Rato

Personal information
- Full name: José Castelli
- Date of birth: 19 August 1904
- Place of birth: São Paulo, Brazil
- Date of death: 26 September 1984 (aged 80)
- Place of death: São Paulo, Brazil
- Position(s): Midfielder, forward

Senior career*
- Years: Team / Apps / (Gls)
- 1921–1931: Corinthians
- 1931–1934: Lazio
- 1934–1937: Corinthians
- 1937: Portuguesa Santista

Managerial career
- 1937: Corinthians
- 1942–1943: Corinthians
- 1951–1954: Corinthians
- 1951–1954: Corinthians
- 1958: Corinthians (caretaker)
- 1959: Corinthians (caretaker)
- 1960: Corinthians (caretaker)
- 1961: Corinthians (caretaker)
- 1962: Corinthians (caretaker)
- 1963: Corinthians (caretaker)

= Rato Castelli =

Brazilian footballer

José Castelli (19 August 1904 – 26 September 1984), better known as Rato or Rato Castelli, was a Brazilian professional footballer and manager, who played as a midfielder and forward.

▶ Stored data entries
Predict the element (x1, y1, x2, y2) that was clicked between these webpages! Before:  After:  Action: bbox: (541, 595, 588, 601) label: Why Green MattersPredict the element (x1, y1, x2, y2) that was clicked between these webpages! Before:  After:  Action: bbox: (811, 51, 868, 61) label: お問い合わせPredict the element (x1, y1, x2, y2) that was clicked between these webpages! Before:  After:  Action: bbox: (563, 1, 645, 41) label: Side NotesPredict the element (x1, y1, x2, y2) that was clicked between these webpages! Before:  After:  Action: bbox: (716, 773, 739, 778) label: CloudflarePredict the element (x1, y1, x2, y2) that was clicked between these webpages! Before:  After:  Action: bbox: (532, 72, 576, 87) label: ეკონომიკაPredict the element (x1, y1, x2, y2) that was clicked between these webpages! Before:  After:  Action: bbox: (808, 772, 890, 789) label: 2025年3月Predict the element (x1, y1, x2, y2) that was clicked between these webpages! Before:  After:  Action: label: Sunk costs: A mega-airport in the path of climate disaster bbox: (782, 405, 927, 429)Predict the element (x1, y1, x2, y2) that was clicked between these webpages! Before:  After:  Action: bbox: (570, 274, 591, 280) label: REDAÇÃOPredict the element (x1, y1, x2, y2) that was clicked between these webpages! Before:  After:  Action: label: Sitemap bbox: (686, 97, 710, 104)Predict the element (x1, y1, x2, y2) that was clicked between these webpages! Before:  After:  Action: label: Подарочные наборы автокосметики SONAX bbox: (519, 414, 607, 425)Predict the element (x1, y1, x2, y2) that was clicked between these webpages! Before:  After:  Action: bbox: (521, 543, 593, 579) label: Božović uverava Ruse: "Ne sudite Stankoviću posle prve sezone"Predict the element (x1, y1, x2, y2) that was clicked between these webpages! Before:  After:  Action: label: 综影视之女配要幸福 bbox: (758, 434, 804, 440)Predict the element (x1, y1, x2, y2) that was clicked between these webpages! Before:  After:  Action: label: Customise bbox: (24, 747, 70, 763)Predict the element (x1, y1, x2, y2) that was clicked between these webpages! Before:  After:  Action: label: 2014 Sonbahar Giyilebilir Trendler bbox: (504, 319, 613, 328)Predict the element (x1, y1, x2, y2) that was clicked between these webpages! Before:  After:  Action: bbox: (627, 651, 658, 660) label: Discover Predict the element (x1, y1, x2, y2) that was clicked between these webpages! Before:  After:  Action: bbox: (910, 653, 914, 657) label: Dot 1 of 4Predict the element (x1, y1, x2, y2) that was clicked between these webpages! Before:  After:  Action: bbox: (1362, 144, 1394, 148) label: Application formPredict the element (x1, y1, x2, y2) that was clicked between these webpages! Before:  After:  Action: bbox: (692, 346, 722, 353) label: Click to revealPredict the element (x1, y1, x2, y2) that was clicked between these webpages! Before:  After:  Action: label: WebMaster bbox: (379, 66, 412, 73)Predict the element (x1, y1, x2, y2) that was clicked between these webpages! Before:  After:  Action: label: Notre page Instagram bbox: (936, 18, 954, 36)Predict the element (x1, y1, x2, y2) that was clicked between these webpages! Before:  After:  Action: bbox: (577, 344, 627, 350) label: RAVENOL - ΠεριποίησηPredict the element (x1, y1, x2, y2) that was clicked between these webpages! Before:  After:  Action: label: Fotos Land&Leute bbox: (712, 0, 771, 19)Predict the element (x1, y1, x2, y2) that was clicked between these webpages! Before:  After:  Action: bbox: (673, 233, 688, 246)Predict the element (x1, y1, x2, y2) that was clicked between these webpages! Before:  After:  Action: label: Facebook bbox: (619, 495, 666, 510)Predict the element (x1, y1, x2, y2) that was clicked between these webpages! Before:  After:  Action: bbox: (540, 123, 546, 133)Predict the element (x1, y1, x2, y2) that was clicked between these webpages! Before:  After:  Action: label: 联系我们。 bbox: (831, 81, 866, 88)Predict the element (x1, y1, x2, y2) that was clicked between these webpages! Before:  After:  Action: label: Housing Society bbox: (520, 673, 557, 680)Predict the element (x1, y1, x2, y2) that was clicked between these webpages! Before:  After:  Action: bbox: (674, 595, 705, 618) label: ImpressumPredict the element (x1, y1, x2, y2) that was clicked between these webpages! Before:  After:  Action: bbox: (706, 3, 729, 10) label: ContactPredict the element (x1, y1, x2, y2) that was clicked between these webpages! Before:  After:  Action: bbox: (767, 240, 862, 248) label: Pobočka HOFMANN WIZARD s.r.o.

▶ Work instructions
1/ Please reproduce the Rato Castelli biography starting at "José Castelli (19" and ending at "midfielder and forward.", replacing "manager" with "coach".
2/ According to the Rato Castelli biography, which club did he play for from 1931 to 1934?

▶ Exercise answers
1/
José Castelli (19 August 1904 – 26 September 1984), better known as Rato or Rato Castelli, was a Brazilian professional footballer and coach, who played as a midfielder and forward.

2/ Lazio